For these shrimp I prefer to combine the oil and spices in a quick marinade. That keeps the fat and seasoning evenly distributed, saves a step, and helps the spices adhere to the shrimp when they hit the grill or pan.
How long do you leave shrimp on the grill?
Shrimp cook very quickly. In a preheated pan or on the grill, plan on about 2–3 minutes per side. They’re done as soon as they turn pink and opaque.
If cooking on the stovetop, leave the minced garlic out of the marinade and add it near the end of cooking to avoid burning.
Arrange shrimp in a single layer in the hot pan and cook 2–2.5 minutes, flip, then cook another 2 minutes until opaque.
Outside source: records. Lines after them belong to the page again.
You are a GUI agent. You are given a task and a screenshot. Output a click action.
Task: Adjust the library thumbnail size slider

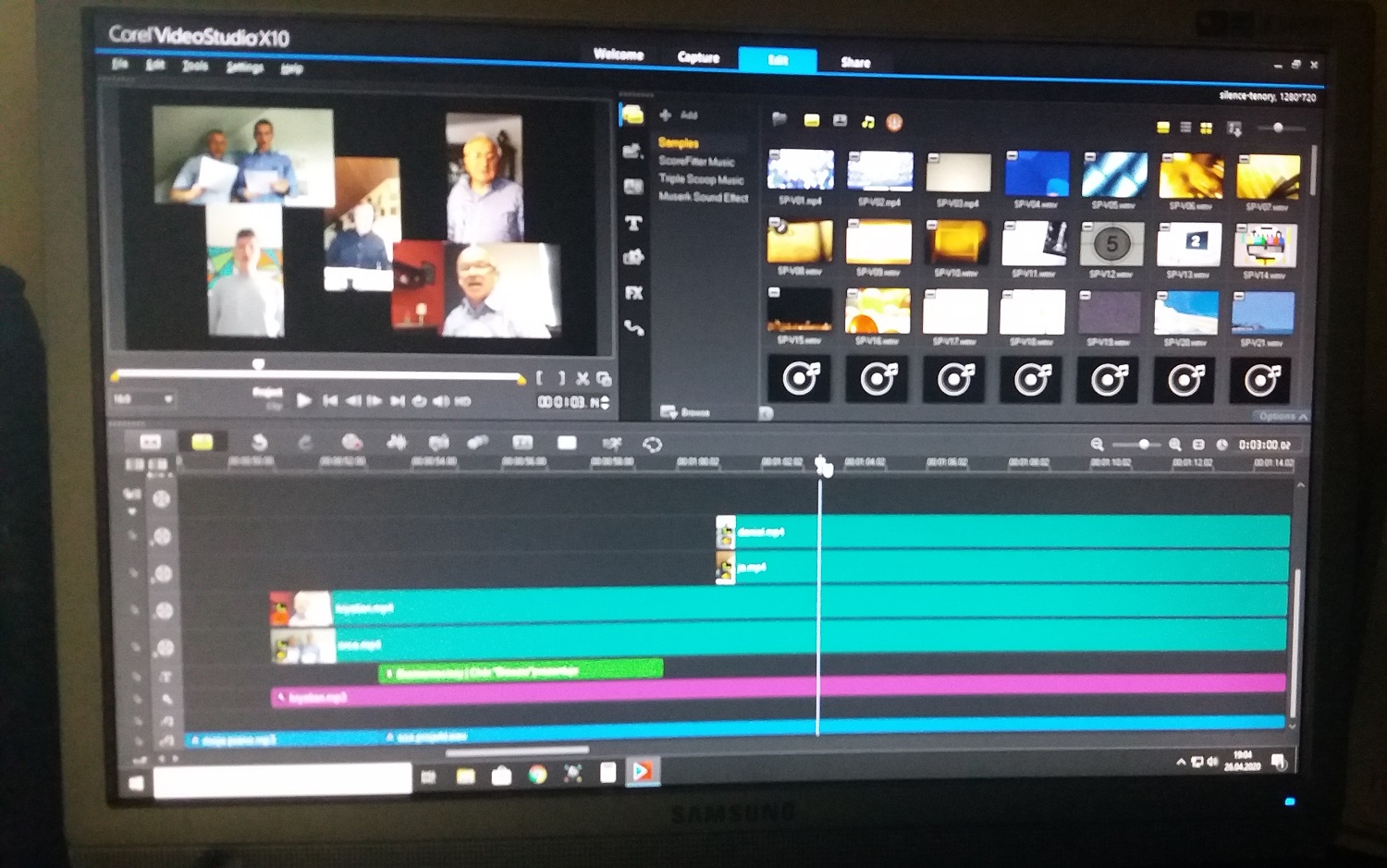pos(1278,128)
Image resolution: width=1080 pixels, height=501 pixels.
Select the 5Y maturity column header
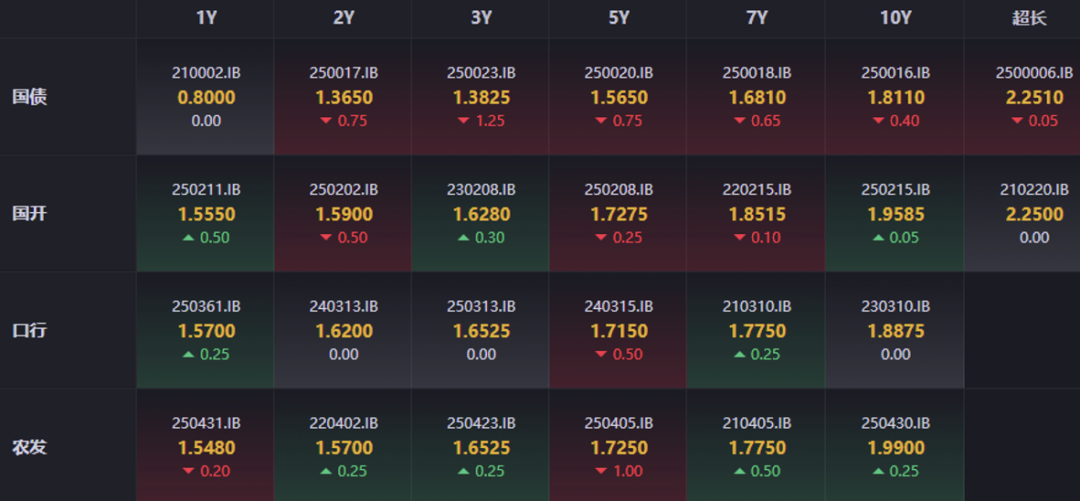[619, 18]
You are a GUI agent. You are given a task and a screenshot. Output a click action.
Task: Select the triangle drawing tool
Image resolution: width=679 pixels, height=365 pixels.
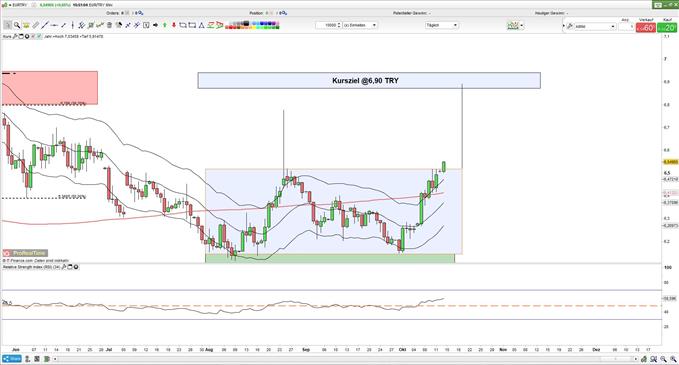(x=201, y=25)
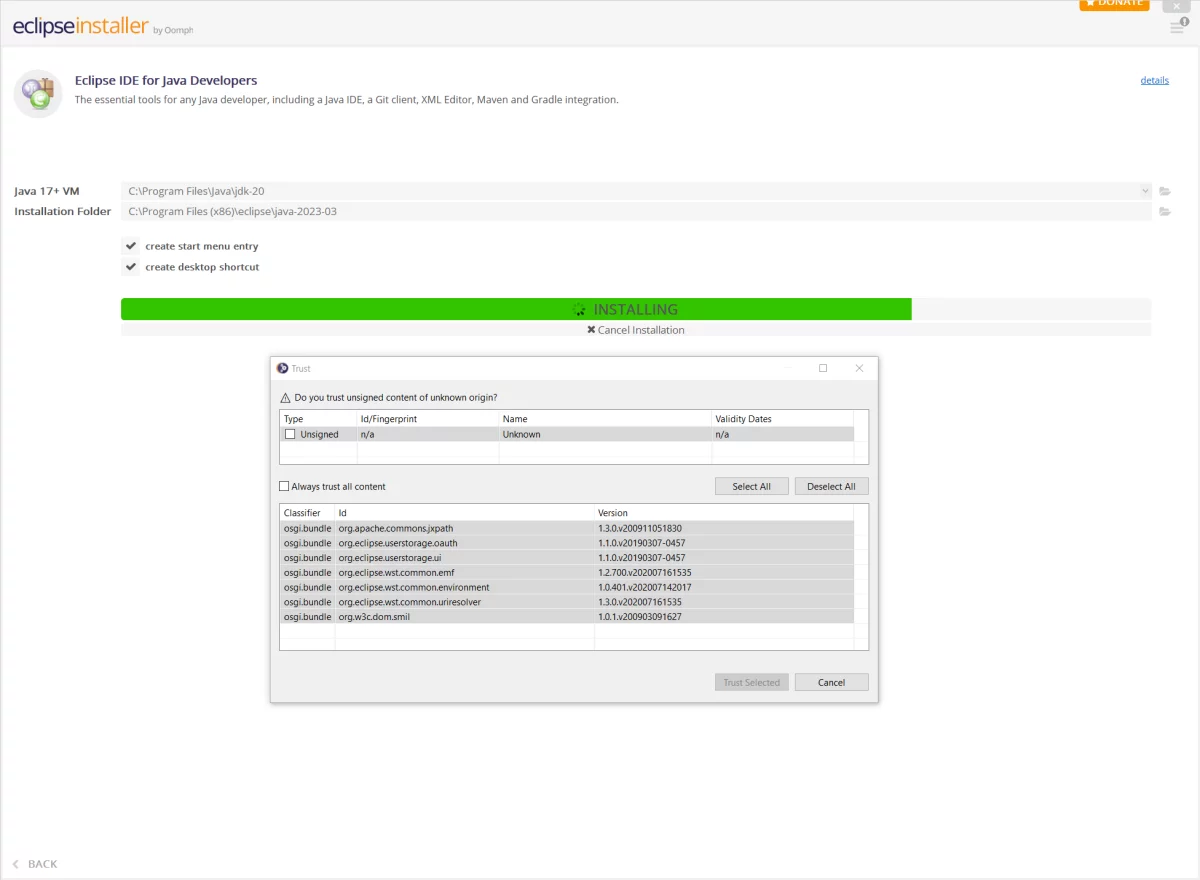Click the Donate star button

coord(1113,4)
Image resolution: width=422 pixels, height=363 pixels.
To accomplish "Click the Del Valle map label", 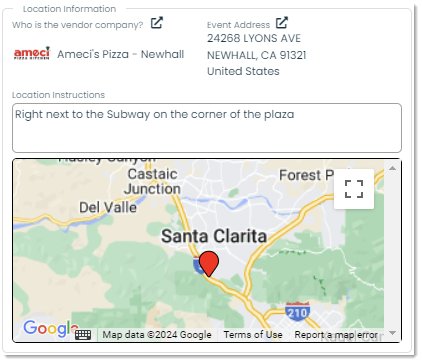I will (108, 207).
Stir in the garlic for the final 30 seconds, then remove from heat.
What goes with grilled blackened shrimp?
These shrimp are especially delicious in tacos, but they pair well with many sides. Try them with creamy mashed cauliflower, potato salad, or a crunchy broccoli slaw for an easy, balanced meal.
How to make grilled blackened shrimp
Combine all marinade ingredients in a medium bowl and mix until evenly combined. Add the shrimp and toss to coat thoroughly. Let the shrimp marinate for 30 minutes to absorb the flavors.
Thread the shrimp onto skewers and heat a grill or grill pan over medium-high heat. Place the skewers on the grill and cook 2–3 minutes per side, until the shrimp are pink and opaque.
Finish with a sprinkle of fresh parsley and serve with lemon wedges. Offer the shrimp plain or with your favorite dipping sauce.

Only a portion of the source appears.